Steroids don't slow down the attack - they reduce the inflammation quicker. Generally, if I've been prescribed steroids, I take them. THe docs prescribe them for a reason, although sometimes I wish the doc would prescribe them when she hasn't.

Hi Sunshine,

It's great you are asking questions.
Do you have a DR that is knowledgeable about MS?

For myself, finding a great doc and support group helped me understand a bit more about this disease.

My DR told me long ago that steroids calm down the flare, helping me feel more comfortable (tingly/numb only for 5 days instead of 4 weeks), plus it helps reduce damage to the myelin.
Not everyone agrees with this thinking, but for me, steroids have saved me from damage I'd otherwise have, I believe. The steroids seem to give my body a chance to stop and recover from the myelin attacks.
There are side effects with steroid treatments, but they can be dealt with, IMO and are worth the temporary inconvenience.
Some people respond better than others to treatment so having a good DR who understands the disease pattern in you is very important.

This site helps explain:
http://www.mult-sclerosis.org/steroidtreatments.html

Hope that helps some. Keep asking questions and never give up fighting against this disease!

No, steroids have no effect on the final outcome of a flare or the ultimate outcome of MS. Steroids have been shown to shorten the duration of a flare, which is important if the effects of the flare are significant, e.g., severe pain, loss of motor function, serious loss of vision. But they don't slow down the disease.

There's gray area here and incomplete agreement among doctors of when to use steroids in that gray area. Some docs won't prescribe steroids at all for mild to moderate sensory deficits. Some docs prescribe some small amount of oral prednisone just to keep the patient happy, even though the benefit is as minimal as the dose. With that motivation, some docs will prescribe all kinds of high and low doses of steroids as if they're handing out candy, disregarding the downside of steroids. Others are pretty stingy with steroids, recognizing the harm that steroids can cause.

In MS, there isn't agreement about whether actual physical damage is prevented by use of steroids. For general MS effects, research says no, but some patients and docs feel otherwise. Unless there's something major going on -- like intolerable pain, paralyzing transverse myelitis and/or impaired breathing -- it isn't "important" to take steroids. They can be tremendously helpful in shortening the duration of a flare with widespread, even debilitating, effects, but research indicates that the final outcome is the same as if steroids weren't used.

Not every flare needs to be treated with steroids. And because of the harmful effects of steroids, they shouldn't be used just for comfort or convenience instead of toughing it out with a mild flare.

I just finished a five-day course of prednisone, and now feeling sick as a dog. Aching all over, joint pain, swollen feet, the whole works. Any suggestions to help?

Thanks,

Hawk

I had an anaphylactic response the first time I took steroids, so I've never taken them again. I just ride out the flare.

Some side effects are more than an inconvenience and can cause permanent harm. I have taken steriods in the past for times when a flare stopped me from being able to walk.

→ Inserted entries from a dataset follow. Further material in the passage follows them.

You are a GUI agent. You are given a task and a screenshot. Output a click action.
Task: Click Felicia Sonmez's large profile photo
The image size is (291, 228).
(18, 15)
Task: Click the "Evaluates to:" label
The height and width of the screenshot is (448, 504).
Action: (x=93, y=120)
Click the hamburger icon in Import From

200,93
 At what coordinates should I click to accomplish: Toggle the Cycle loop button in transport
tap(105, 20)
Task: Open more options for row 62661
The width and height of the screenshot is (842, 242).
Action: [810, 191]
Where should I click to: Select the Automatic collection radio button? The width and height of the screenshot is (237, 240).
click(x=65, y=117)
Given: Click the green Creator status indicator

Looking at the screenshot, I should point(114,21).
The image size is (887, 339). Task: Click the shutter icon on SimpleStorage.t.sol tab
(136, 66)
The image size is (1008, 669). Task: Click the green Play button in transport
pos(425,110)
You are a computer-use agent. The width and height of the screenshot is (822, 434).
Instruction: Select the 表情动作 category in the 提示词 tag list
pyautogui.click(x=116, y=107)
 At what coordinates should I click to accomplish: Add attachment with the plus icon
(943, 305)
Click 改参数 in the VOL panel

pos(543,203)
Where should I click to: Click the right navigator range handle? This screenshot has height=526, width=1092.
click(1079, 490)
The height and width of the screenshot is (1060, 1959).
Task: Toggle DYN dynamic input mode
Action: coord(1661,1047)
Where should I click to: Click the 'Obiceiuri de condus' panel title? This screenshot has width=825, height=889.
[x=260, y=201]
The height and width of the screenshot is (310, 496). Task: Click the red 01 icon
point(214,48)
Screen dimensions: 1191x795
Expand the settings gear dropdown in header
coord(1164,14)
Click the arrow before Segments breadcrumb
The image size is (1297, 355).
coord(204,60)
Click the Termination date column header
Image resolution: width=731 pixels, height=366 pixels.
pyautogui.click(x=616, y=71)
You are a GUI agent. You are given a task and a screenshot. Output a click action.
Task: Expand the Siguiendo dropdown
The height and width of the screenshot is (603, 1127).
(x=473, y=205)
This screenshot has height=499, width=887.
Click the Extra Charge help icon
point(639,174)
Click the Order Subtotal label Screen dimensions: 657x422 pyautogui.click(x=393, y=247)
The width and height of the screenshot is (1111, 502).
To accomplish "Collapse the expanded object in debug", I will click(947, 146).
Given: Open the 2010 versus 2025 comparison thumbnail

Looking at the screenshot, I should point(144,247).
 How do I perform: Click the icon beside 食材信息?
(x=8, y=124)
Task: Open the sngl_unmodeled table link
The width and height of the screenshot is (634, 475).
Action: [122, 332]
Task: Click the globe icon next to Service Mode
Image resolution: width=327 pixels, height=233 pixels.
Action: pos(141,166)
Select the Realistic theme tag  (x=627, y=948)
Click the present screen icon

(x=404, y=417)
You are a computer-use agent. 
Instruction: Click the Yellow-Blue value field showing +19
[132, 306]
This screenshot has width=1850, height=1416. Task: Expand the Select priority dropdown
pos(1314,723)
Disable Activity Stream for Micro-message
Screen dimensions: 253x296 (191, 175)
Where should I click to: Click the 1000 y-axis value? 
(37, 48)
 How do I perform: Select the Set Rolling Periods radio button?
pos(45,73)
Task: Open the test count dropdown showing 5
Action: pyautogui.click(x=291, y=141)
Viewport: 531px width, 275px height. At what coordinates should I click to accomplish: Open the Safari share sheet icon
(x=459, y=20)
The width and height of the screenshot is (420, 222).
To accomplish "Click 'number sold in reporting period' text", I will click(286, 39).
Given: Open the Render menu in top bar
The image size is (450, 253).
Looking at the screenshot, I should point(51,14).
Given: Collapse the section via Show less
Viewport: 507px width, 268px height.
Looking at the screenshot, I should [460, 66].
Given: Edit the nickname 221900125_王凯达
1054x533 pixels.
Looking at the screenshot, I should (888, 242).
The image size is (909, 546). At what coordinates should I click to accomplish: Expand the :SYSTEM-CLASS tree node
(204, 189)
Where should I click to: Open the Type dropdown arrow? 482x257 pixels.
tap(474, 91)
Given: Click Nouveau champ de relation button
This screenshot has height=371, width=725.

If I'd been aware at the time of the effect they can have on your bones, I would seriously have considered not taking them so many times.

As it is, I'm faced with needing drugs to deal with the osteoporosis I now have.

I haven't taken them -

and I have a MS Neuro who will only RX them for relapses that are severe. --like loss of ability to walk, or use of arm -

And he never gives oral steroids either, at least to me. I found out this before my DX, ~ a course or oral steroids seem to make my SX come back--> on rebound even worse~.

BUT I think here it's individual, and everyone has different needs.
AND not all MD's are the same either as previously posted too.